IMPACT OF BIFACIAL MODULES ON PV SYSTEM EQUIPMENT AND OVERALL DESIGN
The use of bifacial modules can impact PV system equipment and design in significant ways. Conventional racking systems for monofacial modules include rails that cross the rear side of these panels. To optimize energy gains in bifacial PV systems, designers need to find ways to avoid or minimize elements that create shade on the rear side of modules. Rails and other structural components can also cover cells, which can lead to hot spots that can damage modules.
To avoid these issues, bifacial PV systems require special mounting systems. Those optimized for bifacial applications typically have narrower mounting rails in their racking and tracker structures. Strategically placed vertical supports are also typically designed to minimize back-ofmodule shading.
Likewise, the junction box on many monofacial modules is located directly behind one or more PV cells. By contrast, most bifacial modules typically are designed to have smaller, low-profile junction boxes located at the perimeter or on the backs of modules.

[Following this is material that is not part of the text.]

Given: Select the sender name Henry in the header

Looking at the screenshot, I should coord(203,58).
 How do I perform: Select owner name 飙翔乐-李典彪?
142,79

In a December 2018 white paper, “Bifacial vs. Silicon Modules on Genius Tracker,” GameChange Solar takes a deeper dive in addressing optimal mounting configurations for bifacial modules. The paper argues that mounting modules two-up in a landscape layout helps to minimize degradation. Modules mounted one-up in a portrait configuration, though, produce better financial performance. Actual field results, however, may vary, based on racking and tracker design. In these cases, PV system designer and end users should coordinate with the racking and tracker vendor for bifacial module design, equipment selection and the most effective tracking scheme.
Along with these considerations, multiple other features should be considered in design. Some bifacial modules, for example, are designed with a gap between cells midmodule to minimize cell shading. Modeling efforts should address whether an increase in row spacing is needed or should be suggested.
Height of the tracking system should be optimized, as extra energy production can result when torque tube height is increased.
As power output increases due to the use of bifacial modules, so should cable and overcurrent protection, as well as electrical equipment ratings. Cables and equipment should be sized to handle the maximum currents listed in the PV module data sheets, which may increase some balance of system (BOS) equipment sizes and costs. Higher energy output also has the potential to impact the life of PV inverters. System designers should coordinate with inverter manufacturers to help make sure additional direct current (DC) power generated by bifacial modules will not exceed the ratings of the inverter components or recommended DC/AC ratios. This is a common way of representing this variable in PV design.
Additional considerations will also need to be accounted for when estimating operation and maintenance costs. For example, it is necessary to factor the cost of cleaning the rear sides of bifacial modules into regular maintenance budgets. Also, vegetation and site management may be more frequent and more involved to maintain higher albedo of the ground around bifacial arrays.